Most people are familiar with Martin Luther King, Jr, what he was able to accomplish and some of his famous speeches.
Many don't know enough about how he worked that made him such an effective leader.
There are many lessons to be gleaned from Dr. King's service and work, but there is one you must embrace that will make you a better leader for your business: empathy.
The New York Times offers a great definition of empathy:
"Empathy is actually a choice that we make whether to extend ourselves to others. The 'limits' to our empathy are merely apparent, and can change, sometimes drastically, depending on what we want to feel."
So does famed author Harper Lee:
"You never really understand a person until you consider things from his point of view...until you climb inside of his skin and walk around in it."
Dr. King had a strong degree of empathy for the people he was leading. As a result, he was an effective advocate and helped bring about significant changes in their lives.
As you lead your business, you have to be the mouthpiece for your customers. If you want to make life better for them, you need to have intimate knowledge of their challenges, the conditions that led them to be in the situation they are in, and the dreams, desires, fears, and frustrations they experience as they work to improve their situation.
The only way to do that effectively over time is by considering life from their point of view. One study noted that there are four specific attributes of empathy:
- see the world as others see it
- be non-judgmental about another's feelings or situation
- understand another's current feelings
- communicate the understanding of the other person
Here are two simple ways Martin Luther King, Jr. developed and exercised his empathy muscle, that enabled him to be such a life-changing leader.
1. He had frequent two-way communication with the people he served
As you read through the writings and speeches of Dr. King, one thing that becomes apparent is that he spent a lot of time talking to the people he was leading and fighting for.
While organizing and enacting the year-long Montgomery Bus Boycotts, there were numerous town hall meetings and consistent communication in between. As such, he and the team were able to make a workable plan and implement adjustments to it as needed.

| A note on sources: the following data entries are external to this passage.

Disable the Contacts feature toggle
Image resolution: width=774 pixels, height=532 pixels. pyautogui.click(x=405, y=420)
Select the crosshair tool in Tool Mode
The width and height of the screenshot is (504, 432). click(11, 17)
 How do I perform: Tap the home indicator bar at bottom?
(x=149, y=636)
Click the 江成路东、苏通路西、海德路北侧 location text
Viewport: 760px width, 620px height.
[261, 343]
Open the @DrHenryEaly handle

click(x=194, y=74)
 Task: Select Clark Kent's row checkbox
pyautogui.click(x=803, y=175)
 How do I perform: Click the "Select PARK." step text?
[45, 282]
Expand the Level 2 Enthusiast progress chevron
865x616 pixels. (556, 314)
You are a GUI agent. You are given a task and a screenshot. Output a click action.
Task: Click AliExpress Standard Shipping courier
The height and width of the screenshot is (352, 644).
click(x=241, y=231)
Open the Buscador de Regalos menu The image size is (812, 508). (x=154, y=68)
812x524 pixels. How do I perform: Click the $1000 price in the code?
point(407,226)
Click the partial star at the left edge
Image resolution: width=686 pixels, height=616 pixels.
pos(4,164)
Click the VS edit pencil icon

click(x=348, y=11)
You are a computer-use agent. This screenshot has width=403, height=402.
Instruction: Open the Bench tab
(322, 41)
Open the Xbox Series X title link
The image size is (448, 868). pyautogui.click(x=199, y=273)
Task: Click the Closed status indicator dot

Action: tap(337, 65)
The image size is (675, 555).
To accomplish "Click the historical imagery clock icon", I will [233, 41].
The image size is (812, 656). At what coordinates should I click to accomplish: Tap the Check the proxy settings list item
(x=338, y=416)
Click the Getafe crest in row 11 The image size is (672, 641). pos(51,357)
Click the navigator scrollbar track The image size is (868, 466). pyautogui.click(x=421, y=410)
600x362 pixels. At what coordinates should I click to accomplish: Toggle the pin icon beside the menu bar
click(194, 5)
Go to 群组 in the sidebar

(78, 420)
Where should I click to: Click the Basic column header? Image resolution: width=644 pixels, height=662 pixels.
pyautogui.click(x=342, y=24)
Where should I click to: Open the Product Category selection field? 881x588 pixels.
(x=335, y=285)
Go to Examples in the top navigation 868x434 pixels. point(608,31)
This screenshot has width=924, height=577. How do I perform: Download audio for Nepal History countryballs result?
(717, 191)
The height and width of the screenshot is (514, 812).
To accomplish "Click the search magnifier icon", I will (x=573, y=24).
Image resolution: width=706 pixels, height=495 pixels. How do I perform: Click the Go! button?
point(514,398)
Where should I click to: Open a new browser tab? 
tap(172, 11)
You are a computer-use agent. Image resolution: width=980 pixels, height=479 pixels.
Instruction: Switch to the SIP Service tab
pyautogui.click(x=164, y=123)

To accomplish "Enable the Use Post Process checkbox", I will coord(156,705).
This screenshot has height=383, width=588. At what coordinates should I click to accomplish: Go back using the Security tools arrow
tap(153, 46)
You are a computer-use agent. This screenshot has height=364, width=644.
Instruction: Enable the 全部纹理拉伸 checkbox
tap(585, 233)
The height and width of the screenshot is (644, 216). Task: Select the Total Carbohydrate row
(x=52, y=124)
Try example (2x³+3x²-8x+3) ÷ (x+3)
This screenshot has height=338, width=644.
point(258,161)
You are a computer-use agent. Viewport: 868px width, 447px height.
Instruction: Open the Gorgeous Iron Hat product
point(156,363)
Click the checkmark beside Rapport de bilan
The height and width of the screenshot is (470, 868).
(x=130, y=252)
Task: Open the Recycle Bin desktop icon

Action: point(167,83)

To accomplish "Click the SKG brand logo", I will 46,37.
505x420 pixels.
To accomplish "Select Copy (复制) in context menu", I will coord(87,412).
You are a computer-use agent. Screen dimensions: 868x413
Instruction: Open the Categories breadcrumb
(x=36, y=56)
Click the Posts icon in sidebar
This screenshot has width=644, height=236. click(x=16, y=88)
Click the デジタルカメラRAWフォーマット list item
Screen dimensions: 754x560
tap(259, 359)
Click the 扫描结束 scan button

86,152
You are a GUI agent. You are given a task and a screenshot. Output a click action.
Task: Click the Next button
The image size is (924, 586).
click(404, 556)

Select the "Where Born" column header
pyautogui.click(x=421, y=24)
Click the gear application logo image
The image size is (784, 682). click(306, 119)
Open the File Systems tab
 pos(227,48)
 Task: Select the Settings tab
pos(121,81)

When you are a leader, it can be easy to get caught up focusing on your daily tasks, creating solutions, or even talking to influencers who can help induce change . While all these steps are important, they only come after you've spent sufficient time in meaningful conversation with the people you are serving.
Then once you've implemented your solution, you still need to stay engaged to be able to address any unforeseen challenges that come to light.
Elon Musk recently showcased how well this works. He listened to a complaint from a Tesla owner on Twitter, and implemented a solution within six days.
2. He walked ten miles in their shoes
Dr. King took many opportunities to experience life just as many of the people he was leading. Whether it was marching arm and arm with them across the bridge in Selma, Alabama, getting thrown in jail for non-violent resistance along with other protestors, or moving his family into a run-down Chicago tenement building for six months to protest housing inequalities, he took many opportunities to experience their world.
You will be even more effective as a leader when you experience the plight of your customers for yourself. It'll help you pick up on and feel aspects of their struggle that they haven't even articulated to you.
And it will help you view both the problem and the solution with a new lens.
When I was a marketer at Johnson & Johnson, my teammates and I would often wear the insulin pumps and infusion sets we were promoting to better understand what it was like for someone with diabetes who was using our products.
Our experiences enabled us to make better decisions about how to talk about the product, and which features were most important to include.
You can be a great leader, just like Dr. King. And you don't have to become a brilliant orator to do so. Simply choose to practice empathy for the people you serve on a consistent basis. Then you'll be much more effective in your quest to making life better for them.